REQUIRED TASKS:
a) Answer these questions from the discussion of NumPy's [()] indexing:
(i) What does x.shape return when x is np.array(21)?
(ii) Besides [()], which method is shown pulling the element out of a 0d array?
(iii) For most arrays, what does indexing with a tuple of 0 indices produce?
b) Transcribe the part of the discussion of NumPy's [()] indexing that starts with "In this case, it" and goes on through "save this object.".

PASSAGE TO READ:
I just came across this piece of code:

x = np.load(lc_path, allow_pickle=True)[()]

And I've never seen this pattern before: [()] . What does it do and why is this syntacticly correct?


a = np.load(lc_path, allow_pickle=True)
>>> array({'train_ppls': [1158.359413193576, 400.54333992093854, ...],
 'val_ppls': [493.0056070137404, 326.53203520368623, ...],
 'train_losses': [340.40905952453613, 675.6475067138672, ...],
 'val_losses': [217.46258735656738, 438.86770486831665, ...],
 'times': [19.488852977752686, 20.147733449935913, ...]}, dtype=object)

So I guess a is a dict wrapped in an array for some reason by the person who saved it

It a way (the only way) of indexing a 0d array:

In [475]: x=np.array(21)                                                                       
In [476]: x                                                                                    
Out[476]: array(21)
In [477]: x.shape                                                                              
Out[477]: ()
In [478]: x[()]                                                                                
Out[478]: 21

In effect it pulls the element out of the array. item() is another way:

In [479]: x.item()                                                                             
Out[479]: 21
In [480]: x.ndim                                                                               
Out[480]: 0

In

x = np.load(lc_path, allow_pickle=True)[()]

most likely the np.save was given a non-array; and wrapped in a 0d object dtype array to save it. This is a way of recovering that object.

In [481]: np.save('test.npy', {'a':1})                                                         
In [482]: x = np.load('test.npy', allow_pickle=True)                                           
In [483]: x                                                                                    
Out[483]: array({'a': 1}, dtype=object)
In [484]: x.ndim                                                                               
Out[484]: 0
In [485]: x[()]                                                                                
Out[485]: {'a': 1}

In general when we index a nd array, eg x[1,2] we are really doing x[(1,2)] , that is, using a tuple that corresponds to the number of dimensions. If x is 0d, the only tuple that works is an empty one, () .

That's indexing the array with a tuple of 0 indices. For most arrays, this just produces a view of the whole array, but for a 0-dimensional array, it extracts the array's single element as a scalar.

In this case, it looks like someone made the weird choice to dump a non-NumPy object to an array with numpy.save , resulting in NumPy saving a 0-dimensional array of object dtype wrapping the original object. The use of allow_pickle=True and the empty tuple index extracts the object from the 0-dimensional array.

They probably should have picked something other than numpy.save to save this object.

Collected data entries:
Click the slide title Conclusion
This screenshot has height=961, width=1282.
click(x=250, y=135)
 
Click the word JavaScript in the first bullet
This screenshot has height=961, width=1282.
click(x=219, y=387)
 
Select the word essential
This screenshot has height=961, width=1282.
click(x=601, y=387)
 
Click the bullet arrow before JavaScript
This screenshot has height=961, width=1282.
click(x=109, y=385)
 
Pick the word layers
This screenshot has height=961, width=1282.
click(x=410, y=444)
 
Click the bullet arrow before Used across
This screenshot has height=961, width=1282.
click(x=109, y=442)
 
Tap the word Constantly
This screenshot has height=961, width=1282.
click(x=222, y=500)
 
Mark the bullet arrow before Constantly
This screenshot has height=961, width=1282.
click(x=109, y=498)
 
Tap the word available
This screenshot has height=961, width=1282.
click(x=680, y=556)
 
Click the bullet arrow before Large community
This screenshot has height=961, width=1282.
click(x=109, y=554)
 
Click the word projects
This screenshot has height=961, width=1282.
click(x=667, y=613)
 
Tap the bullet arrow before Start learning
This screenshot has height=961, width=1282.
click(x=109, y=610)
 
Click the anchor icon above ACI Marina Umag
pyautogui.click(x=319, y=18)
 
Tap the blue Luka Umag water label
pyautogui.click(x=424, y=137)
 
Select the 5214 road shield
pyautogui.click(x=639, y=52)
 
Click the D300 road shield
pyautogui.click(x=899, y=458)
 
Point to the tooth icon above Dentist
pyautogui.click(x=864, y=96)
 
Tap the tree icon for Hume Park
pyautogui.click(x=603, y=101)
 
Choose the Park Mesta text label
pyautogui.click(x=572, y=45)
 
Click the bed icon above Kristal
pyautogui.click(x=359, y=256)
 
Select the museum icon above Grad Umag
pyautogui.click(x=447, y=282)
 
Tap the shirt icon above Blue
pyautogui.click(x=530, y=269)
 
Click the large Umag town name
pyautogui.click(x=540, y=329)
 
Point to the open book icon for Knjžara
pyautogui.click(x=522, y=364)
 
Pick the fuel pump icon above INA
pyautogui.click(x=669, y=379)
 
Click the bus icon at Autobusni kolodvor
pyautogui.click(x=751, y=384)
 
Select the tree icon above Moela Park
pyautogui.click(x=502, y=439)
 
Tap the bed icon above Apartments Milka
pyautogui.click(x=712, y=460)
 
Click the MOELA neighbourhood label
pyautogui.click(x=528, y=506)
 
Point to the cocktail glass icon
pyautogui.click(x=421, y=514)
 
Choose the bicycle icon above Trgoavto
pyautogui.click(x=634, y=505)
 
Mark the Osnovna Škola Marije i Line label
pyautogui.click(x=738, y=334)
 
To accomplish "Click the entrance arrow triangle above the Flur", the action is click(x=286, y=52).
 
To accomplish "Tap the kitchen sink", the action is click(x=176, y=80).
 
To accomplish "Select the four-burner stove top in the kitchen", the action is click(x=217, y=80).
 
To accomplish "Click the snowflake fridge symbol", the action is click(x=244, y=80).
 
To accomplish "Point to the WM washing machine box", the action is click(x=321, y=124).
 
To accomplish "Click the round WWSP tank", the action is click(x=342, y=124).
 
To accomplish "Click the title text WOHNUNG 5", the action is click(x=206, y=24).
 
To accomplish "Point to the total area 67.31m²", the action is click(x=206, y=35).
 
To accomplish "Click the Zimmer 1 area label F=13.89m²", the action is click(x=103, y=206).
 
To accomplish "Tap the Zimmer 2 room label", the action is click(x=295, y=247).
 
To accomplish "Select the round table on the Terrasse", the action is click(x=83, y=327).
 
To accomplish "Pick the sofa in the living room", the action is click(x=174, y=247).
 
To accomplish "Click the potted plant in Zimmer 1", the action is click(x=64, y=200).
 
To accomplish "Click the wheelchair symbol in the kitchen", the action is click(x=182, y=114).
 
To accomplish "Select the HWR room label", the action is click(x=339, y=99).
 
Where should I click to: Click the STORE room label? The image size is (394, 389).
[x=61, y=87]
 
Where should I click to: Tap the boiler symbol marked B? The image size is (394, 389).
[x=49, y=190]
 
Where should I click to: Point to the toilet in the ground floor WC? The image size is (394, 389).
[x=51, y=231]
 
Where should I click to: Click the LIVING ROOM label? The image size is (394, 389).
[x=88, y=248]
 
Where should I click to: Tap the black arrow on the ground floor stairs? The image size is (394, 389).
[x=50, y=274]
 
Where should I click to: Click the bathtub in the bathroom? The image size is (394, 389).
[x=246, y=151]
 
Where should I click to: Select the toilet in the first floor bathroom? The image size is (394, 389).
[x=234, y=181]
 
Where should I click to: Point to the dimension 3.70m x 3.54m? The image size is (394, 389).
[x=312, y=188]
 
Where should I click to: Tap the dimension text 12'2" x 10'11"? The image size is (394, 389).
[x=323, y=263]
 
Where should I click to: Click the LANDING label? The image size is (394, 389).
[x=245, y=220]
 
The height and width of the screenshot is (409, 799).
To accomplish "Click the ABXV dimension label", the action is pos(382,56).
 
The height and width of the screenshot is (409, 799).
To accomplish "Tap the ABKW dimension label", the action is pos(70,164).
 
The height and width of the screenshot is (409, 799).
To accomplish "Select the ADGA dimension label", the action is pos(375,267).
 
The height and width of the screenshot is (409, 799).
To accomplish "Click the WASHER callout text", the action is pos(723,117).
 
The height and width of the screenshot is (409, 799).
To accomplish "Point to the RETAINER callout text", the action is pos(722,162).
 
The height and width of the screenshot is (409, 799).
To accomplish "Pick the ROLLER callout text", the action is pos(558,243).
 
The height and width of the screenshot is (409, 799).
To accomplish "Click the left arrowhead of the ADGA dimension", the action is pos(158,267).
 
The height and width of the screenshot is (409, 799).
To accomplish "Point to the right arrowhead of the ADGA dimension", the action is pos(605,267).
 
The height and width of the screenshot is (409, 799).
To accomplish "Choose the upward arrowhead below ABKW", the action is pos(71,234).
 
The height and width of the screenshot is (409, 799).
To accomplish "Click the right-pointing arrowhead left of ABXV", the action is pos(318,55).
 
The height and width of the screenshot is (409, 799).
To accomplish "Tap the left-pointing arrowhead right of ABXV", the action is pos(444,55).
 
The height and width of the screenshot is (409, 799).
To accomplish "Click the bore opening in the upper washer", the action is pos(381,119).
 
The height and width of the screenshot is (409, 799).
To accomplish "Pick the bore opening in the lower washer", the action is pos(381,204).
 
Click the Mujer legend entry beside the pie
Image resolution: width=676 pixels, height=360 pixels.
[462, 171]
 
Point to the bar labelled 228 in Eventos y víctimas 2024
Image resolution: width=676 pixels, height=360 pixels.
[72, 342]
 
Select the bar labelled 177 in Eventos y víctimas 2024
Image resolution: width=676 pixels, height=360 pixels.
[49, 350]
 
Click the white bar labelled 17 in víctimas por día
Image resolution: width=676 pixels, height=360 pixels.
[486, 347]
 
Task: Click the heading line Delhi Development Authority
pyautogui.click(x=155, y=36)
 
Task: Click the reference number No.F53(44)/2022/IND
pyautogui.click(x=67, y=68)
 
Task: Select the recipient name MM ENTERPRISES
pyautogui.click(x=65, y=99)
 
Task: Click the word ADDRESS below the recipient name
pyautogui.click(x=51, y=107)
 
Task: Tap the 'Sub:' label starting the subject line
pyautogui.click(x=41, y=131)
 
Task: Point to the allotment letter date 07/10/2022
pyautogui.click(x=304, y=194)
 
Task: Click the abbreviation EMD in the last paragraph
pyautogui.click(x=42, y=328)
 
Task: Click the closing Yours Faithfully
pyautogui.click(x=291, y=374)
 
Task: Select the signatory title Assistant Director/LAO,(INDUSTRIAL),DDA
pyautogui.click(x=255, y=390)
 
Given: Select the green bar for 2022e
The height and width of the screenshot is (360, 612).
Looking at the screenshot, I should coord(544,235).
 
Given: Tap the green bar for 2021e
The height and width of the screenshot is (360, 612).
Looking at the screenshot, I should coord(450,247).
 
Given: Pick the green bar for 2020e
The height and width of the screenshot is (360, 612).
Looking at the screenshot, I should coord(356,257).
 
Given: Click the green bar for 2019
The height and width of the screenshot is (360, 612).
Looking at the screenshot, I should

ANSWERS PER TASK:
a)
(i) ()
(ii) item()
(iii) A view of the whole array

b)
In this case, it looks like someone made the weird choice to dump a non-NumPy object to an array with numpy.save , resulting in NumPy saving a 0-dimensional array of object dtype wrapping the original object. The use of allow_pickle=True and the empty tuple index extracts the object from the 0-dimensional array.

They probably should have picked something other than numpy.save to save this object.